In “Empowering Rural Participation and Partnerships in Morocco’s Sustainable Development,” Dr. Ben-Meir defines Morocco’s goal as to “utilize participatory approaches to achieve projects that are sustainable and that measurably enhance the standard of living, knowledge, longevity, and engagement in society.” Participatory development allows community beneficiaries to occupy a central position in creating solutions to the everyday problems they experience. This makes perfect sense: those with local knowledge understand what will prove most effective and what issues should be prioritized in the development of the nation.

It is also important to foster partnerships across sectors and communities to ensure that comprehensive solutions are sought. Dr. Ben-Meir argues that right now, “there is generally inadequate coordination among ministries to achieve the synergies of these national initiatives, and a lack of popular understanding and the needed skills in order to translate them into reality.” Partnerships among NGOs, businesses, and governments — local and national — generate solutions that cannot be achieved by any of these entities on their own. A business-government relationship is especially important regarding agriculture work.

I really appreciate the focus on results: the impact of development work should be tangible and measurable. Often, organizations set out with lofty, abstract goals that sound great on paper, but the organizations fail to execute or follow through. Holding organizations accountable and ensuring that they implement the programs that they develop is essential in order to actually make progress. I think that it is easy to veil failed implementation efforts by claiming that the results are impossible to observe concretely, but this is often not the case. While women’s empowerment, for example, sounds like an abstract concept that might be difficult to measure, the degree to which women are more empowered is demonstrable in literacy rates, women’s role in the economy, and birthing rates. I appreciated what Dr. Ben-Meir said in class about thesis statements and academic papers that make no attempt to suggest solutions or problem-solve. It frustrates me too — academia should not and cannot exist in its own realm; it must respond to the world it observes. It should apply the knowledge that it documents in the service of a greater good. Knowledge for the sake of knowledge is moot. To be blunt, it is a selfish and fruitless endeavor to write papers about social ills and problems without trying to solve them.

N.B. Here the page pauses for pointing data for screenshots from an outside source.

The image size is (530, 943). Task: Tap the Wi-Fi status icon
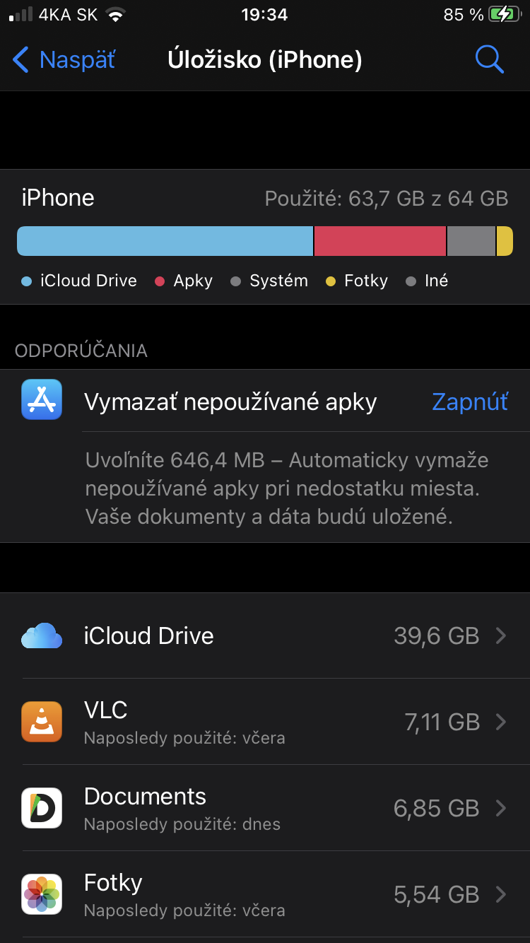click(114, 15)
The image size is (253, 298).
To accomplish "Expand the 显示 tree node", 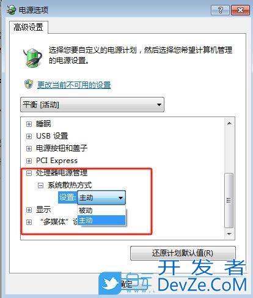I will [x=29, y=210].
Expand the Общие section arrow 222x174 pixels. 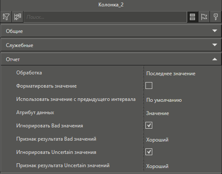(x=215, y=31)

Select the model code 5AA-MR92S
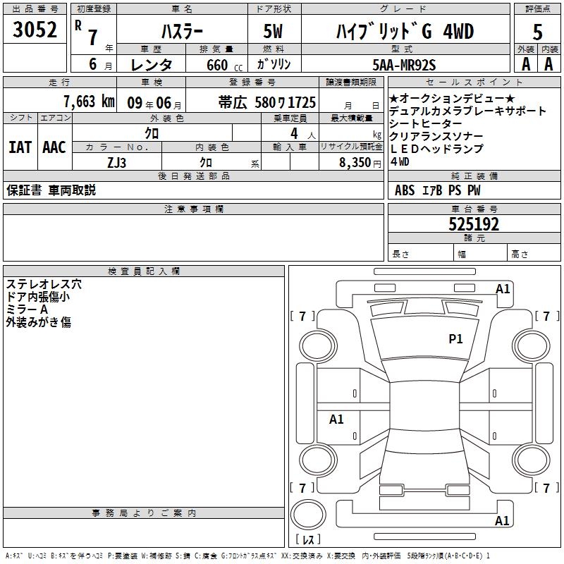pyautogui.click(x=405, y=64)
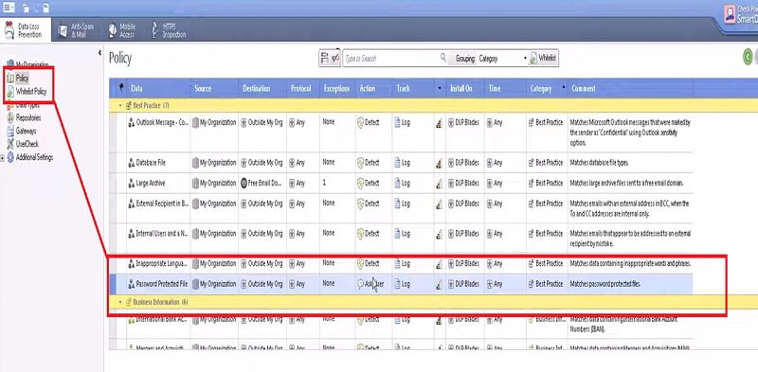Open the Anti-Spam & Mail tab
This screenshot has width=758, height=372.
pyautogui.click(x=77, y=30)
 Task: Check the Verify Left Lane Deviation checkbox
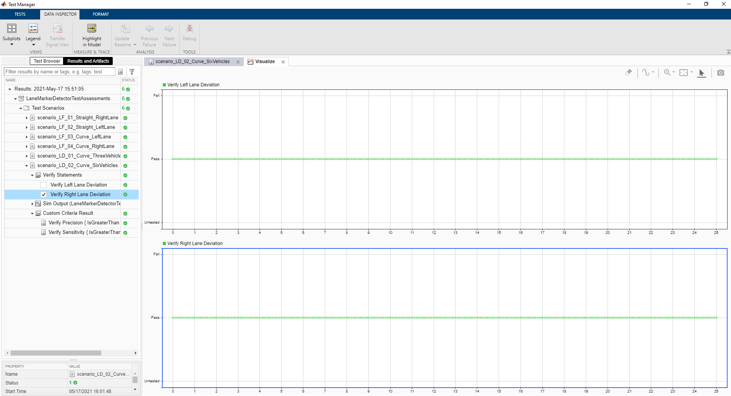coord(44,185)
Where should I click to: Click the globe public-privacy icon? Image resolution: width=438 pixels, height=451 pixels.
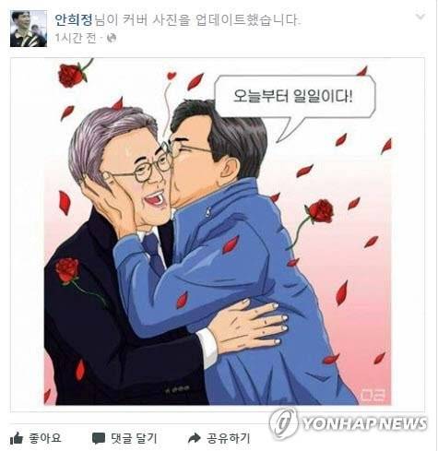112,38
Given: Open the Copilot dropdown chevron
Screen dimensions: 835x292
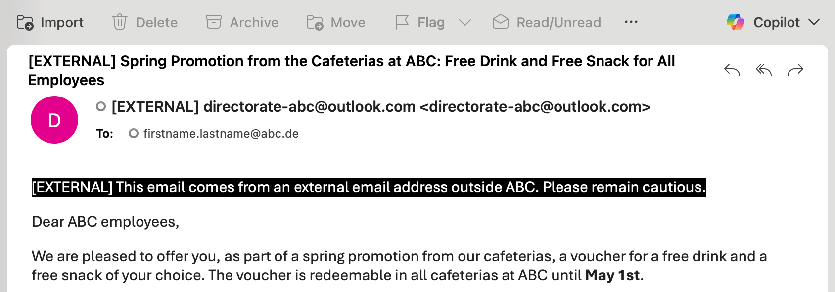Looking at the screenshot, I should [x=814, y=22].
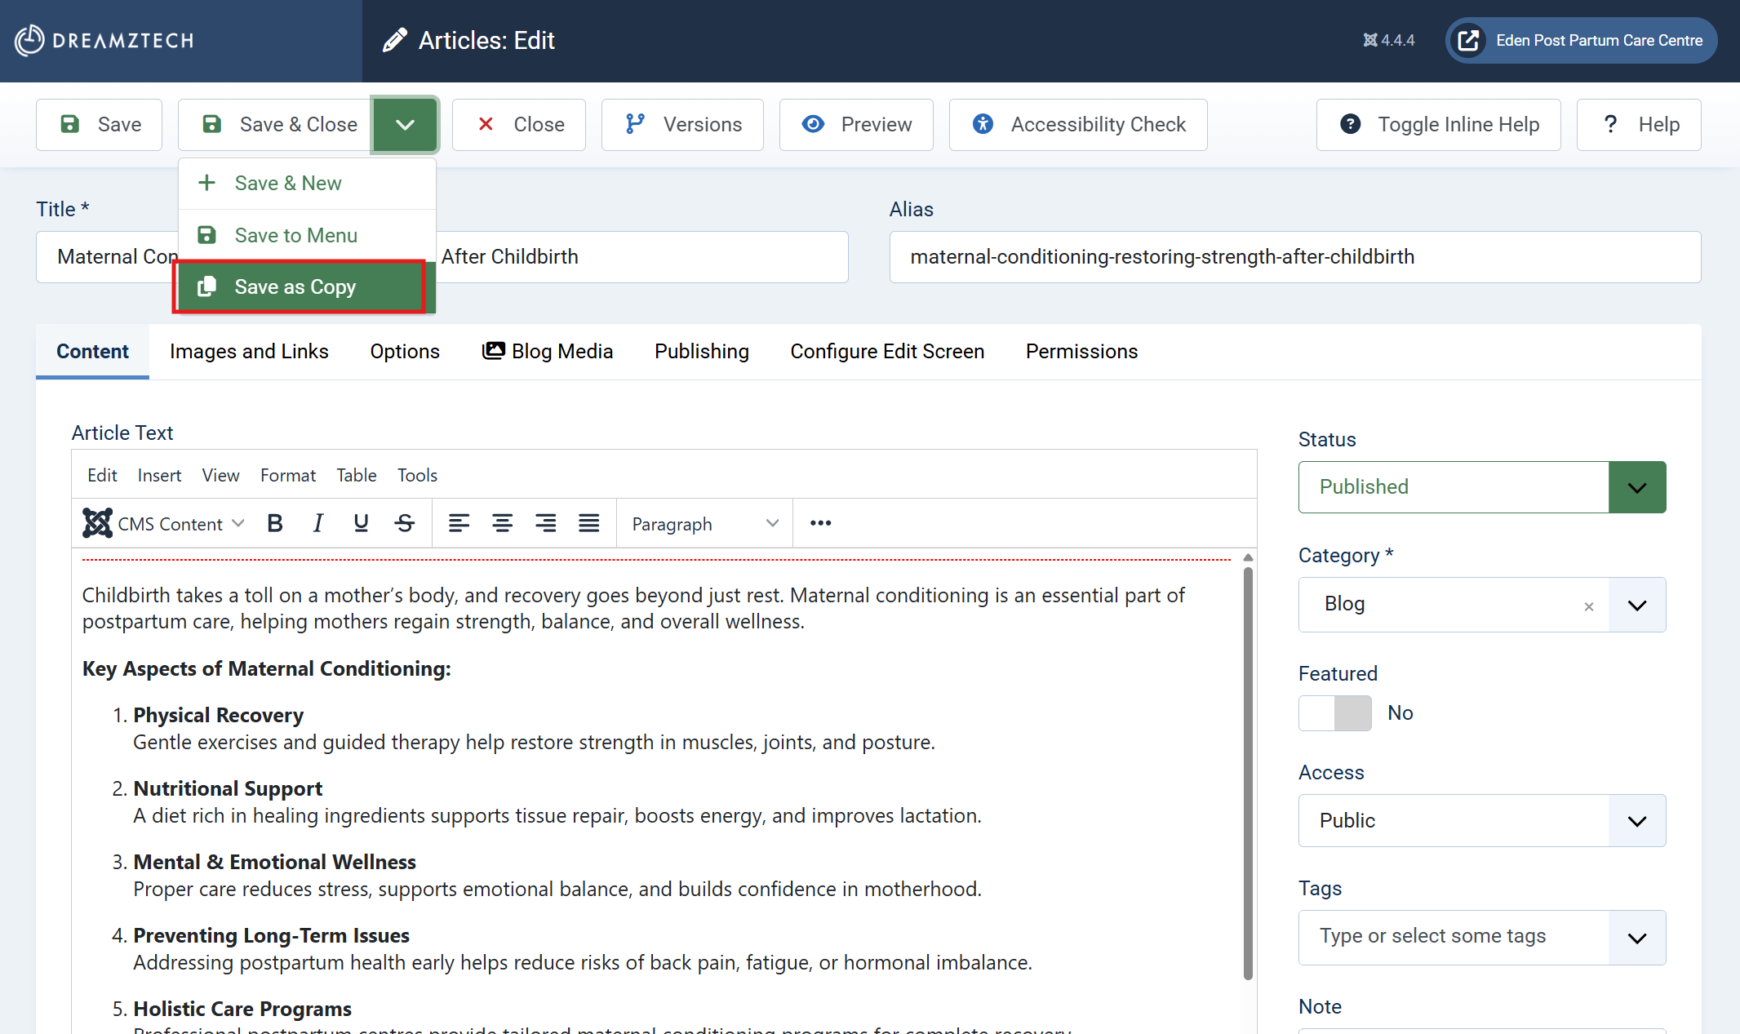Image resolution: width=1740 pixels, height=1034 pixels.
Task: Clear the Blog category selection
Action: click(x=1588, y=606)
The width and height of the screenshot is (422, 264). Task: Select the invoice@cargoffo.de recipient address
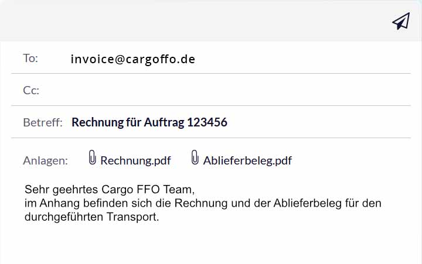[x=133, y=59]
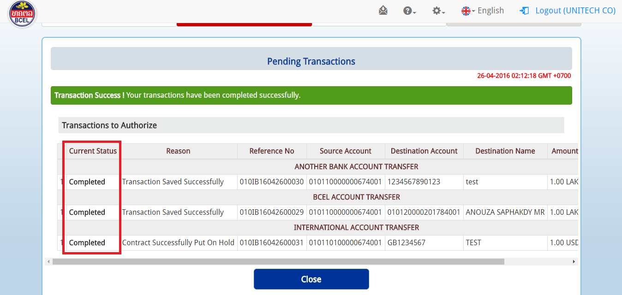Click the logout arrow icon

coord(524,11)
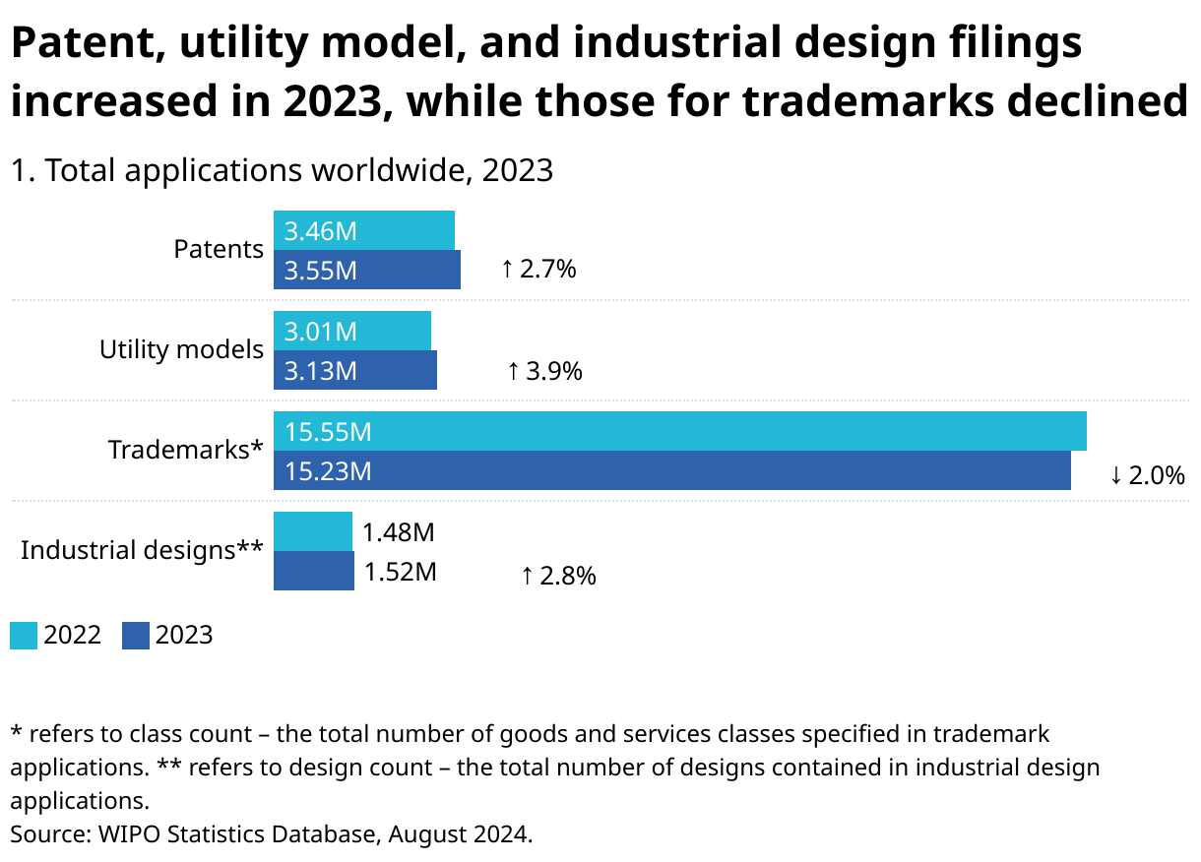Click the up arrow beside 3.9%
The image size is (1201, 862).
[513, 371]
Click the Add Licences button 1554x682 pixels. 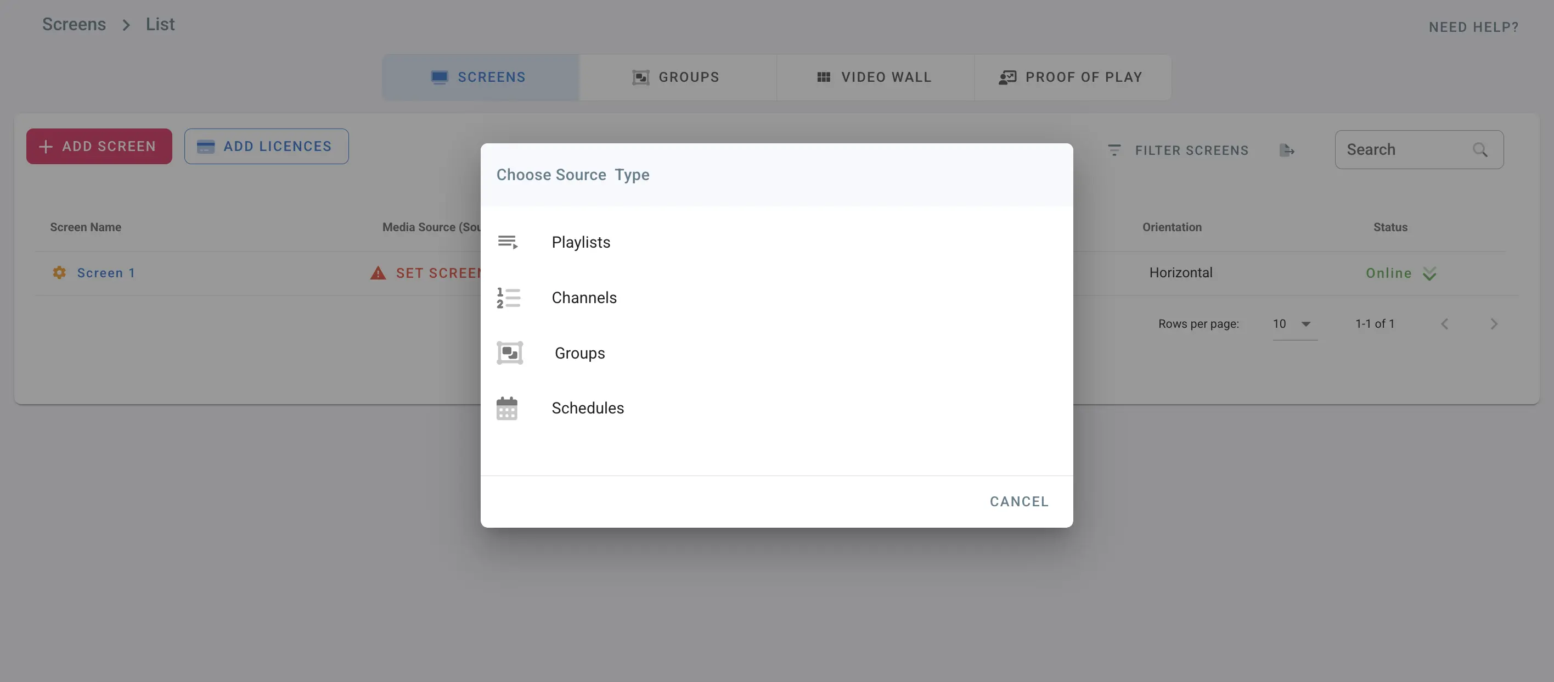(266, 146)
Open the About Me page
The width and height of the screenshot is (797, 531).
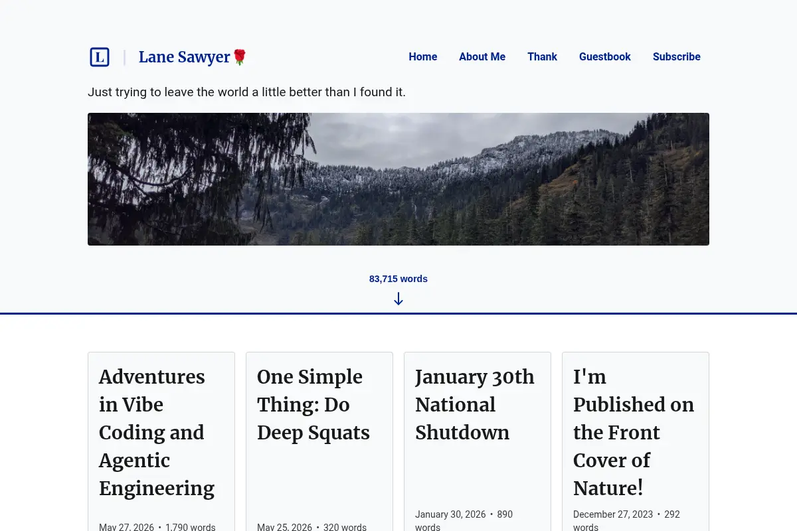coord(482,57)
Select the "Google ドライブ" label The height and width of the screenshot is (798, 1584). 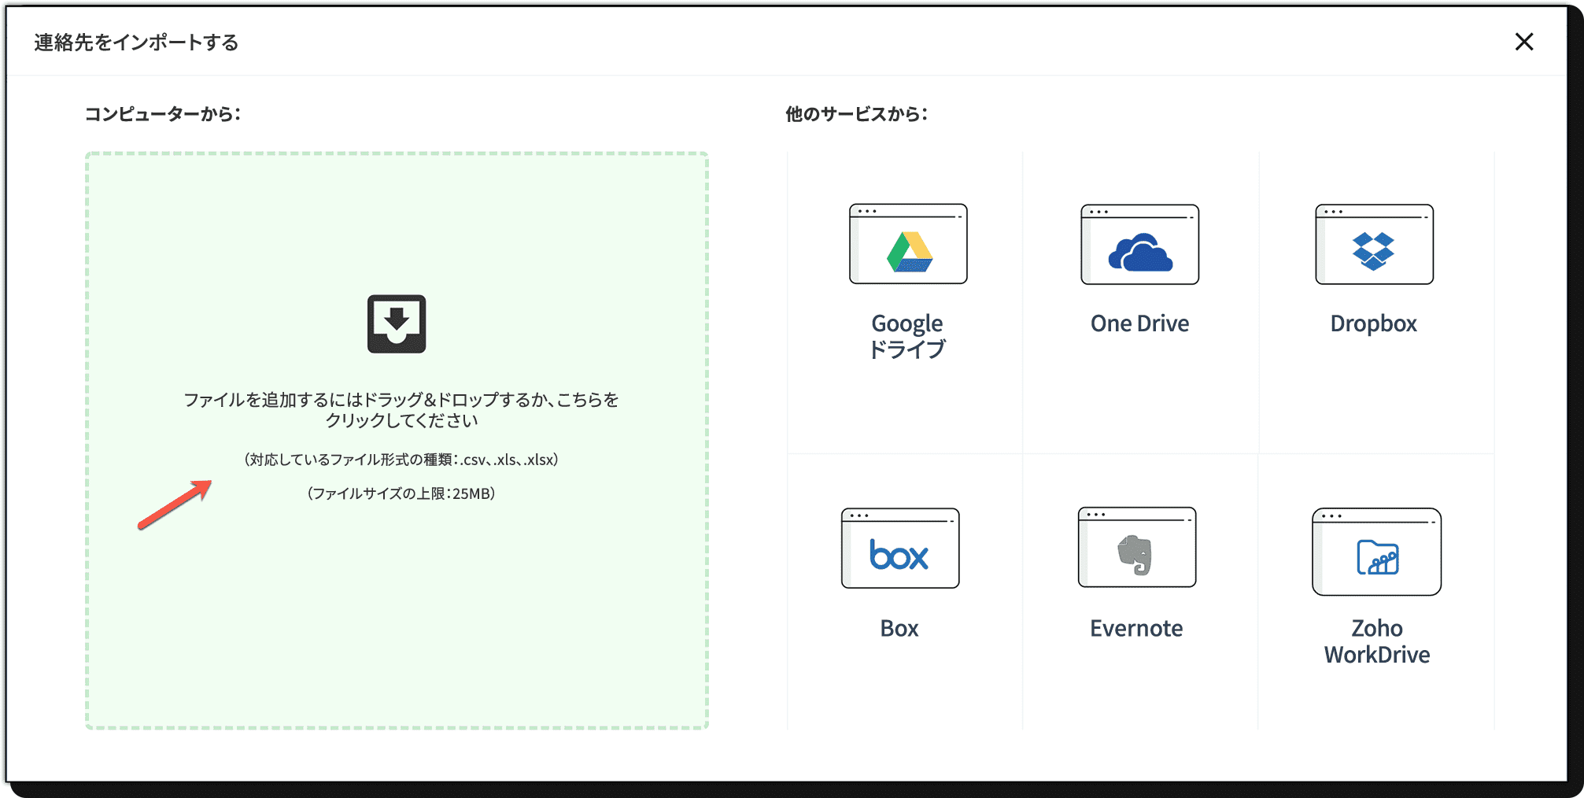[907, 336]
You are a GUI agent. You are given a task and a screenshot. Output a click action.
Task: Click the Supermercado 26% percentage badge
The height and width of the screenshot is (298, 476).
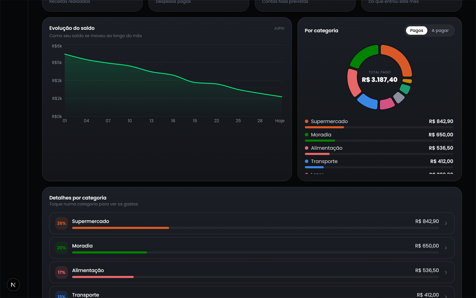coord(62,223)
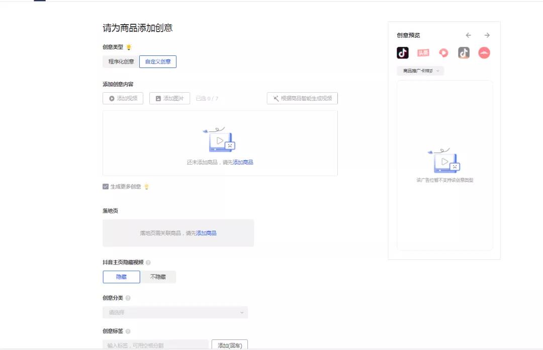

For example, in “Empowering Rural Participation and Partnerships in Morocco’s Sustainable Development,” Dr. Ben-Meir cites Gal Kamarski’s (2018a) published report which “indicates that the initial self-discovery workshops, utilizing participatory democratic procedures, helped women to identify economic solutions for development.” It is also important that women’s empowerment programming does not exist in isolation from other programs — it must operate in conjunction with education and other capacity-building efforts. A decentralized approach that starts with local and regional communities rather than from the top-down can more effectively respond to the situation on the ground. A top-down approach that imposes uniform solutions neglects the particularities of various environments where issues must be addressed. While there are overarching problems that exist across the Global South, blanket solutions cannot be applied to all of them and result in meaningful progress. Women’s empowerment needs will inevitably be different in rural and urban communities, for example. This is one reason that the abstract, lofty goals of well-meaning organizations fall flat. Working with people who live in these communities will allow organizations to adequately address the problems they experience, as HAF does.